Appeal by the defendant from a judgment of the Supreme Court, Kings County (Tomei, J.), rendered April 10, 1995, convicting him of murder in the second degree, upon a jury verdict, and imposing sentence.
Ordered that the judgment is affirmed.
The defendant failed to preserve for appellate review his claim that the trial court erred in admitting the testimony of two witnesses regarding his habitual drug use (see, CPL 470.05 [2]). In any event, the claim is without merit.
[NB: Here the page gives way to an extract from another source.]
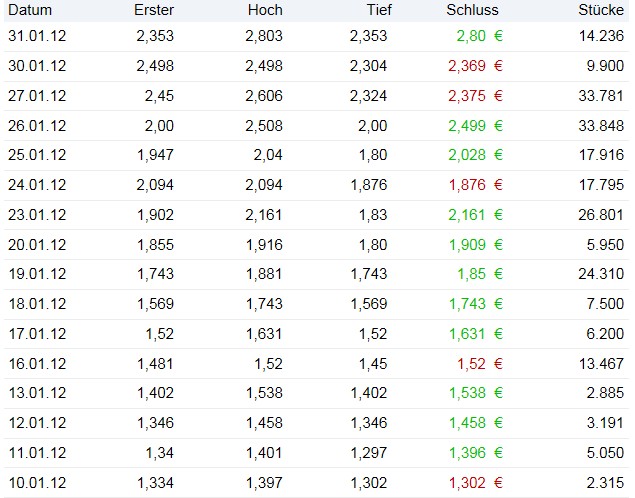Select the 19.01.12 date cell
The width and height of the screenshot is (635, 498).
(38, 275)

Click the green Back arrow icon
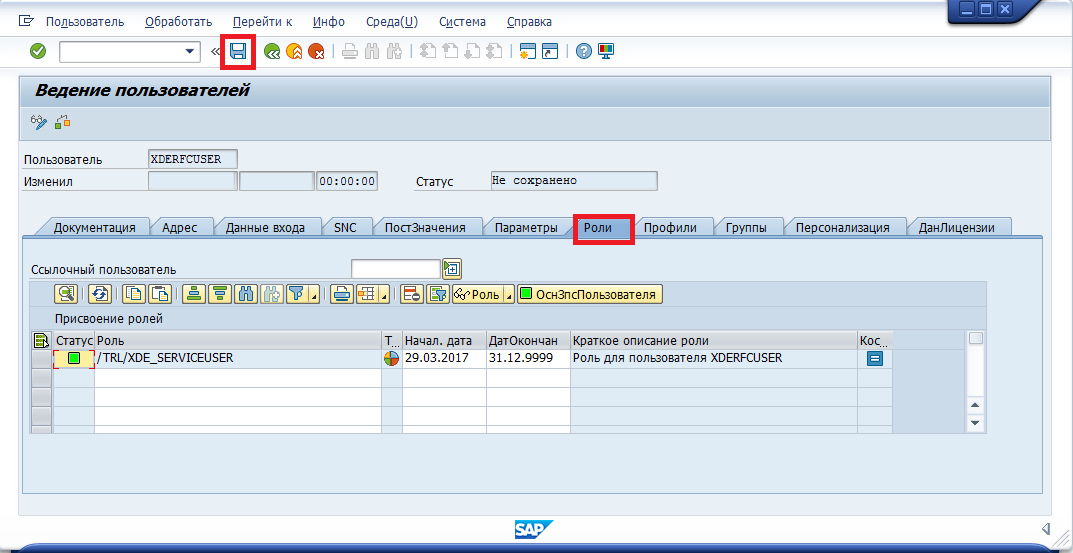click(x=272, y=51)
Although, in general, evidence of uncharged crimes is not admissible, the testimony regarding the defendant’s prior drug use was admissible as it was relevant on the issue of his motive in committing the offenses charged and was inextricably interwoven with the crime (see, People v Pugh, 236 AD2d 810; People v Alvino, 71 NY2d 233, 242; People v Ventimiglia, 52 NY2d 350, 359; People v Jones, 221 AD2d 661; People v Goodman, 167 AD2d 352, 353; People v Johnson, 155 AD2d 924, 925; see also, People v Crandall, 67 NY2d 111; People v Vails, 43 NY2d 364; People v Seaberry, 138 AD2d 422, 423). Additionally, the evidence was admissible to complete the narrative of events regarding the commission of the offense (see, People v Gines, 36 NY2d 932; see also, People v Molineux, 168 NY 264; People v DeLeon, 177 AD2d 641).
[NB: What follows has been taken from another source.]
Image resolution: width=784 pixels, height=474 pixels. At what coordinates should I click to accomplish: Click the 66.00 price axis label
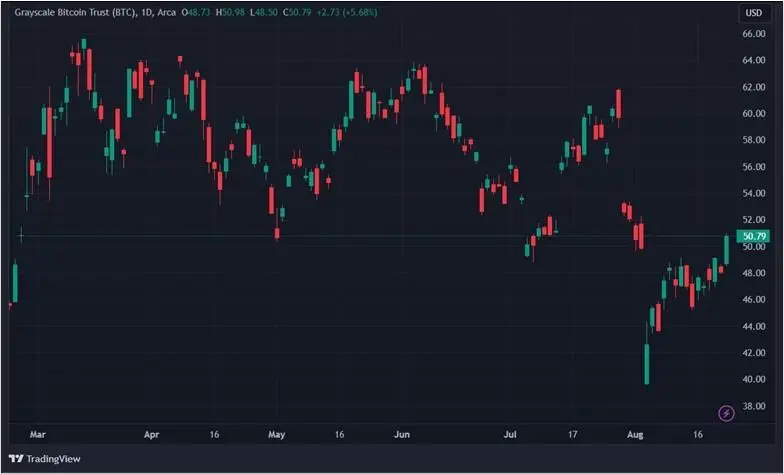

The defendant has failed to preserve for appellate review his *661argument that the court erred in failing to instruct the jury that the People had the burden of proving beyond a reasonable doubt that a statement he gave to the police had in fact been made by him (see, CPL 470.05 [2]; People v Coleman, 199 AD2d 330, 331). In any event, this contention is without merit (see, People v Lopez, 187 AD2d 383; cf., People v Cefaro, 23 NY2d 283; People v Miner, 213 AD2d 429).
The defendant’s sentence is neither harsh nor excessive (see, People v Suitte, 90 AD2d 80, 85).
The defendant’s remaining contentions are either unpreserved for appellate review or without merit. Thompson, J. P., Sullivan, Joy and Florio, JJ., concur.